### Source text
--- begin ---

12.04 Limitation on Obligations of Facility Agent. Notwithstanding
anything to the contrary expressed or implied herein, the Lenders and the
Facility Agent agree that the Facility Agent shall not:
(i) be bound to inquire as to:
(a) whether or not any representation made by the
Shipowner in connection herewith is true;
(b) the occurrence or otherwise of any event which is or
may become an Event of Default;
27
(c) the performance by the Shipowner of its obligations
hereunder; or
(d) any breach of or default by the Shipowner or under
its obligations hereunder;
(ii) be bound to account to any Lender for any sum or the profit
element of any sum received by it for its own account;
(iii) be bound to disclose to any other person any information relating
to the Shipowner or any of its agencies if such disclosure would or might in its
opinion constitute a breach of any law or regulation or be otherwise actionable
at the suit of any person; or
(iv) be under any obligations other than those for which express
provision is made herein.
12.05 Indemnification by Lenders. The Alternate Lender shall, from time
to time on demand by the Facility Agent, indemnify the Facility Agent, against
any and all costs, claims, expenses (including legal fees) and liabilities
(collectively, "Liabilities") together with any tax thereon which the Facility
Agent may incur, otherwise than by reason of its own gross negligence or willful
misconduct, in acting in its capacity as facility agent hereunder (including,
without limitation, any Liabilities in anyway relating to or arising out of
certifications made with respect to either (a) the due authorization, execution
or delivery of a Floating Rate Note, or (b) laws and/or regulations of any
Governmental Authority, in each case in connection with any request by the
Facility Agent to the Indenture Trustee or the Secretary for the Secretary to
endorse its guarantee on a Floating Rate Note or for the Indenture Trustee to
authenticate a Floating Rate Note).

--- end ---

### Provided records
--- begin ---

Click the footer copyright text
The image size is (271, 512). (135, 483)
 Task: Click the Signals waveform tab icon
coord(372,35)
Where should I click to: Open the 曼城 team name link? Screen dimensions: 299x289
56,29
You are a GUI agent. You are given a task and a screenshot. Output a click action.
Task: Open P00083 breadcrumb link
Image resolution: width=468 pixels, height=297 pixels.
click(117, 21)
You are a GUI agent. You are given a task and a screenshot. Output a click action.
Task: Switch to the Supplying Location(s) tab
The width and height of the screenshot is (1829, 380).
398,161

--- end ---
--- begin ---

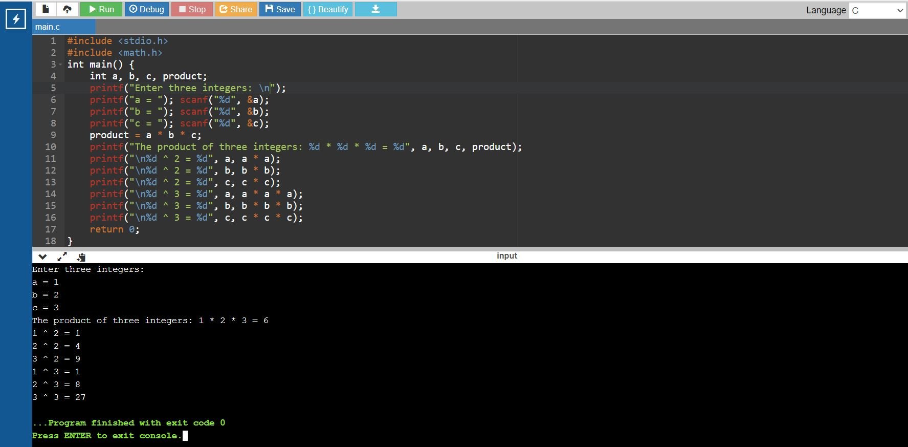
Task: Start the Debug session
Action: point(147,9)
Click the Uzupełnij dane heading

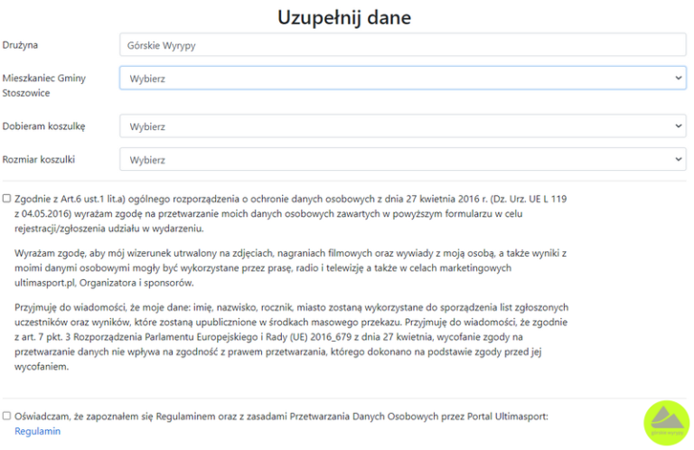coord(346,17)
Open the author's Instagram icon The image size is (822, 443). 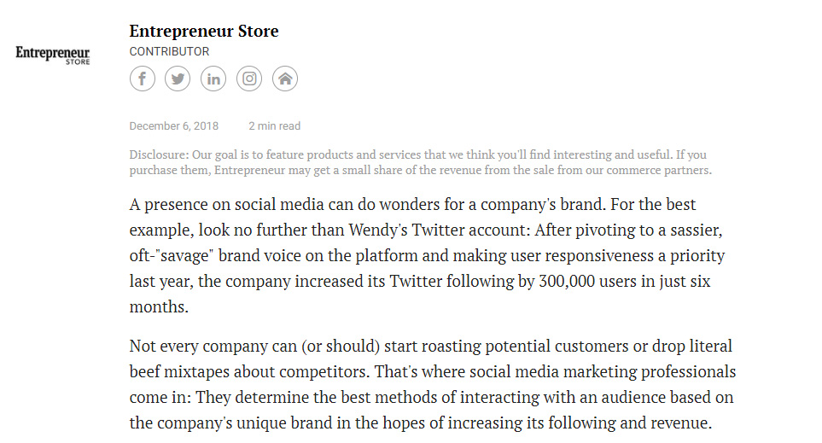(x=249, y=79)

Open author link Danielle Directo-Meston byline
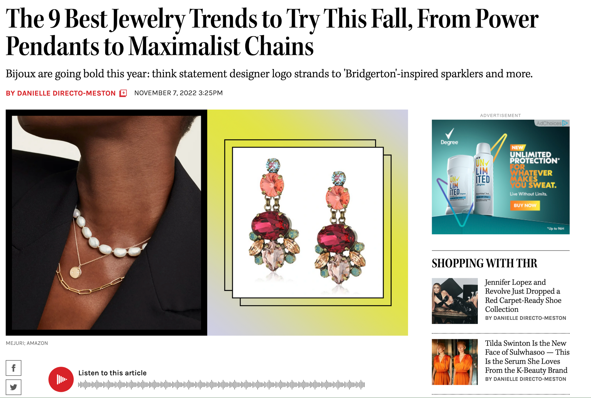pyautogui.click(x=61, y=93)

--- end ---

Write the next part of the facility agreement excerpt on the Facility Agent's duties and indemnification, starting after its last sentence. The data has no connection to the facility agreement excerpt.

12.06 Limitation on Responsibility. The Facility Agent accepts no
responsibility to the Lenders for the accuracy and/or completeness of any
information supplied by the Shipowner in connection herewith or for the
legality, validity, effectiveness, adequacy or enforceability of this Agreement,
and the Facility Agent shall be under no liability to the Lenders as a result of
taking or omitting to take any action in relation to this Agreement, save in the
case of its own negligence or willful misconduct.
12.07 No Claims on Employees of Facility Agent. Each Lender agrees that
it will not assert or seek to assert against any director, officer or employee
of the Facility Agent any claim that it might have against it in respect of the
matters referred to in Clause 12.06.
12.08 Banking Business. The Lenders agree that the Facility Agent may
accept deposits from, lend money to and generally engage in any kind of banking
or other business with the Shipowner.
28
12.09 Resignation or Termination of Facility Agent.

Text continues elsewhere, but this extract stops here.